Fru1,6bisP binds to Sos1 and disrupts the Sos1/H-Ras complex. a, Biolayer interferometry (BLI) measurements showing the disruption of the Sos1/H-Ras complex. His-tagged H-Ras was coupled to Ni²⁺-coated biosensors and loaded with 0.5 µM of non-tagged Sos1 (association phase). Subsequently, dissociation of Sos1 was monitored in buffer containing increasing concentrations of Fru1,6bisP (0, 2, 5, 10, 20, 50, and 100 mM as labeled on the curves). The rates of Sos1 dissociation are dependent on the Fru1,6bisP concentration. b Titration curve showing the influence of Fru1,6bisP concentration on Sos1/H-Ras complex dissociation. Plotting the BLI signal amplitude as shown in panel a after 150 s of complex dissociation (R; mean ± s.d.; n = 3 independent experiments) vs. the Fru1,6bisP concentration yields a binding curve that was fitted on a Langmuir binding model to obtain an apparent K _D (K _Dapp) value (±s.e.). c Titration curves for binding of Fru1,6bisP to either Sos1 or H-Ras.

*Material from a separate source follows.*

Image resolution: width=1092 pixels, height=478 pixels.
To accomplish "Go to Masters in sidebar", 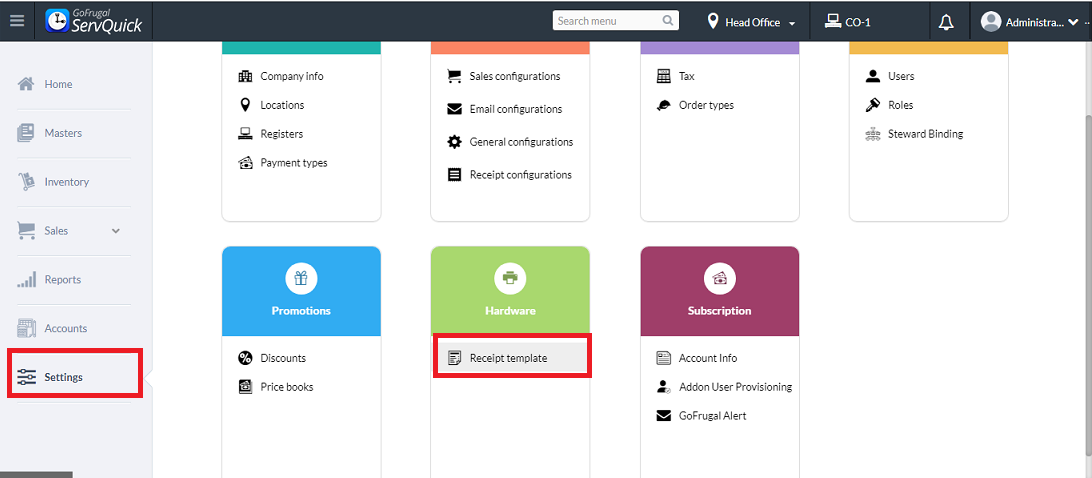I will pos(63,133).
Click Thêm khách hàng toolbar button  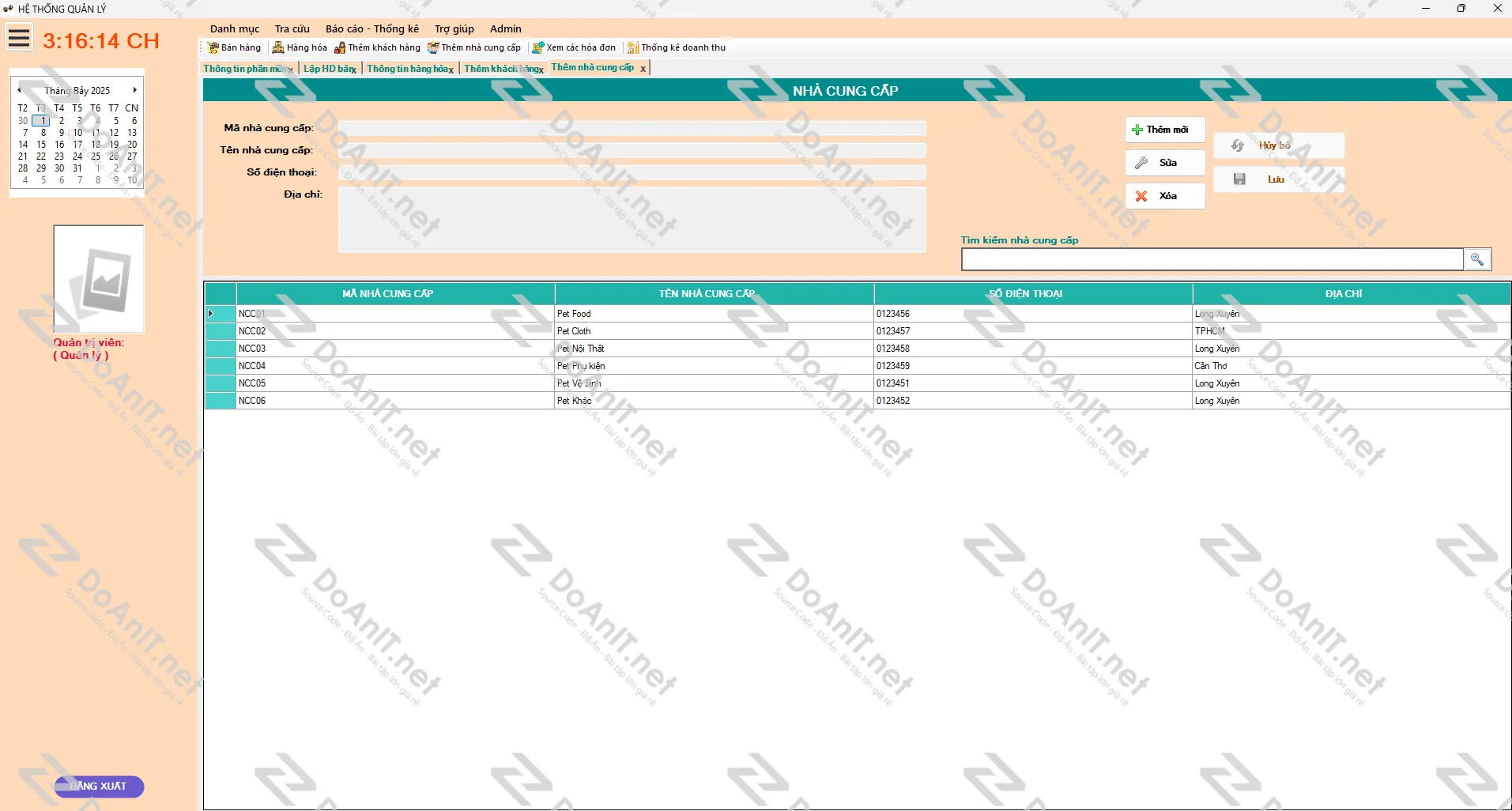pyautogui.click(x=377, y=47)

Melting temperatures (T _m) of Sos1 and H-Ras at different ligand concentrations were obtained via thermal shift assays (n = 3 independent experiments). Plotting T _m values (mean ± s.d.) vs. ligand concentration yielded binding curves that were fitted on a Langmuir binding model to obtain K _D values (±s.e.)